Обсуждение: Any way to figure out why a session stopped?
Greetings- I was running a large job, started on Wednesday evening. The job, which used a perl script and DBI to do some manipulation and pattern extraction from full-text documents in a PostgreSQL database (version 7.1.3, running on debian linux), stopped about 1/3 of the way through its task. Unfortunately, I don't still have the window open from which I ran the script. Is there any way to figure out why it stopped, and thereby fix the problem? There's nothing very illuminating in /var/log/postgres.log, and from psql I can insert rows into all the tables, so I don't think it was an issue of the tables growing too big. However, they are very big, so if that rings any bells let me know: auth=# select count(*) from patterns; count --------- 2720343 (1 row) auth=# select count(*) from pattern_occurrences; count --------- 3176859 (1 row) There is, though, plenty of disk space for them to play with: aperrin@hm269-26876:~$ df /var/lib/postgres/data Filesystem 1k-blocks Used Available Use% Mounted on /dev/hda3 9614148 3675684 5450088 41% / ---------------------------------------------------------------------- Andrew J Perrin - andrew_perrin@unc.edu - http://www.unc.edu/~aperrin Assistant Professor of Sociology, U of North Carolina, Chapel Hill 269 Hamilton Hall, CB#3210, Chapel Hill, NC 27599-3210 USA
On Thursday, January 3, 2002, at 07:13 PM, Andrew Perrin wrote:
> Greetings-
>
> I was running a large job, started on Wednesday evening.

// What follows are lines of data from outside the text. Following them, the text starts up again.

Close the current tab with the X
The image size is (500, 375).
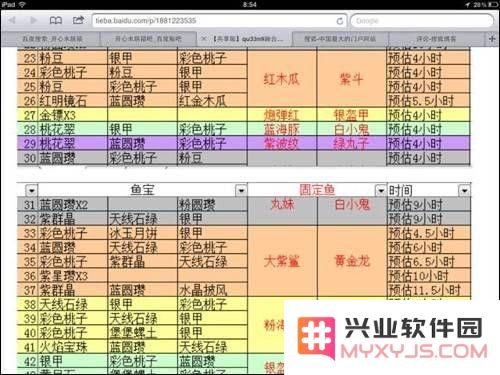click(204, 39)
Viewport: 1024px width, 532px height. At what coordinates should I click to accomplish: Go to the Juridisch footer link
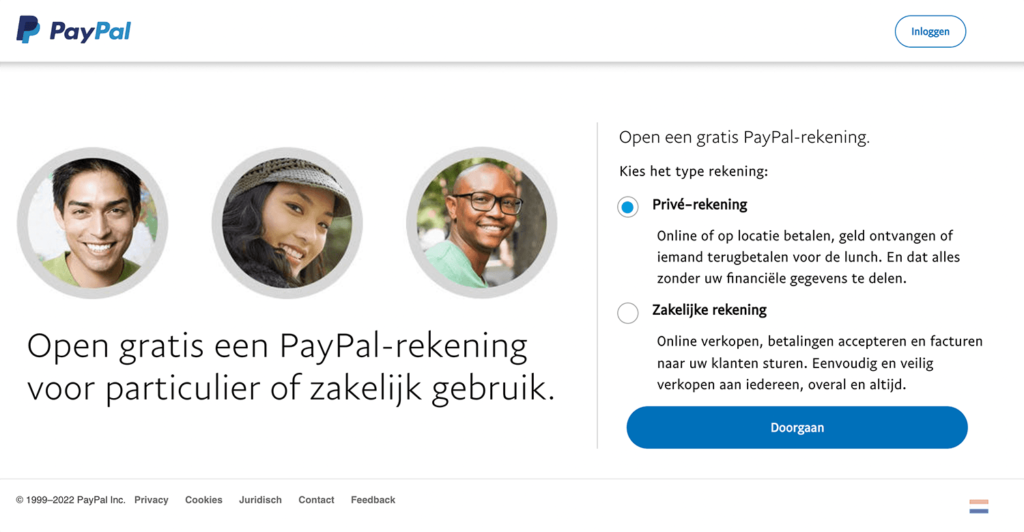[x=260, y=500]
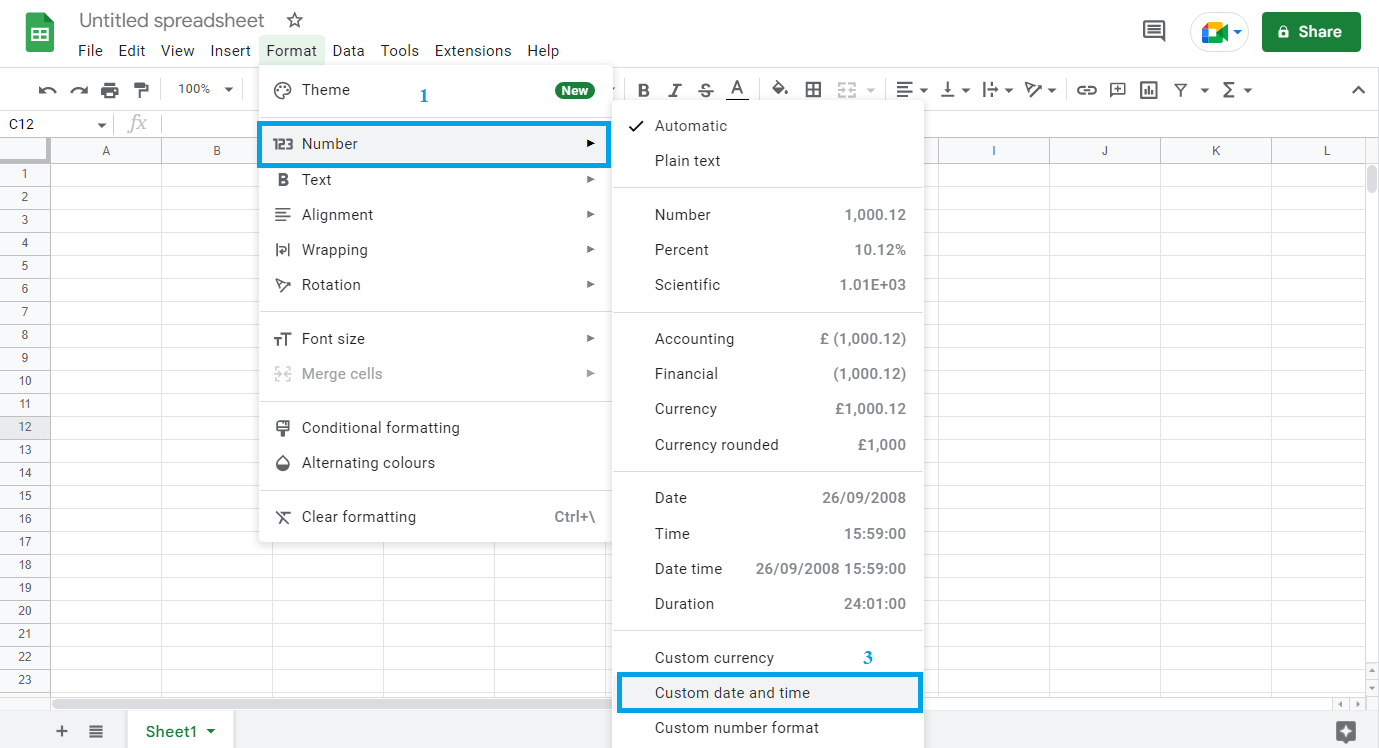Screen dimensions: 1379x748
Task: Star the spreadsheet
Action: [294, 20]
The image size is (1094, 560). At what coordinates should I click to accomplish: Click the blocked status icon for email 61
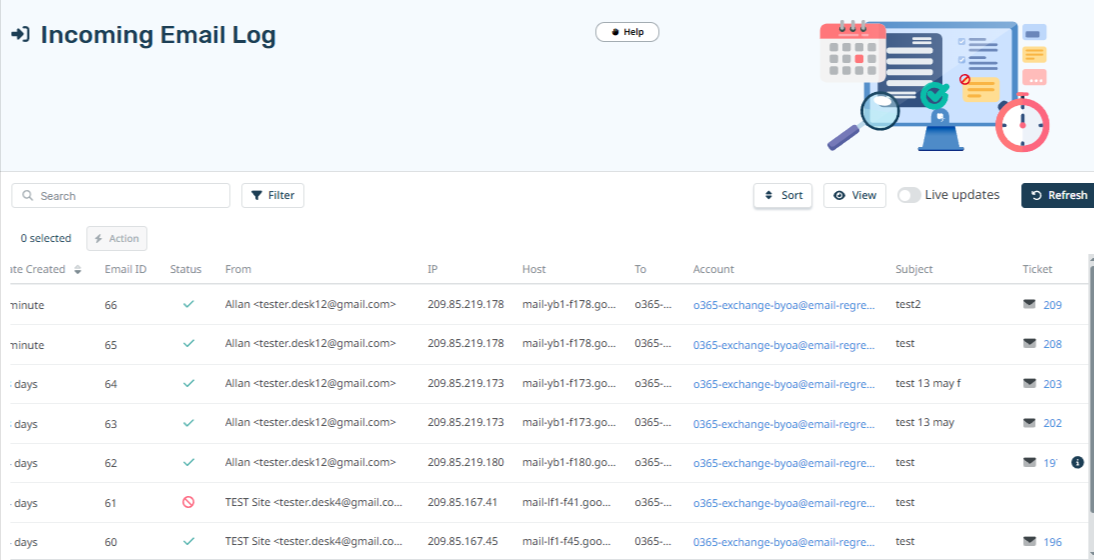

The job, which
> used a perl script and DBI to do some manipulation and pattern
> extraction
> from full-text documents in a PostgreSQL database (version 7.1.3,
> running
> on debian linux), stopped about 1/3 of the way through its task.
>
> Unfortunately, I don't still have the window open from which I ran the
> script. Is there any way to figure out why it stopped,
perldoc DBI will tell you:
<quote>
"trace"
DBI->trace($trace_level)
DBI->trace($trace_level, $trace_filename)
DBI trace information can be enabled for all handles
using the "trace" DBI class method. To enable trace
information for a specific handle, use the similar
"$h-">"trace" method described elsewhere.
Trace levels are as follows:
0 - Trace disabled.
1 - Trace DBI method calls returning with results or
errors.
2 - Trace method entry with parameters and returning
with results.
3 - As above, adding some high-level information
from the driver
and some internal information from the DBI.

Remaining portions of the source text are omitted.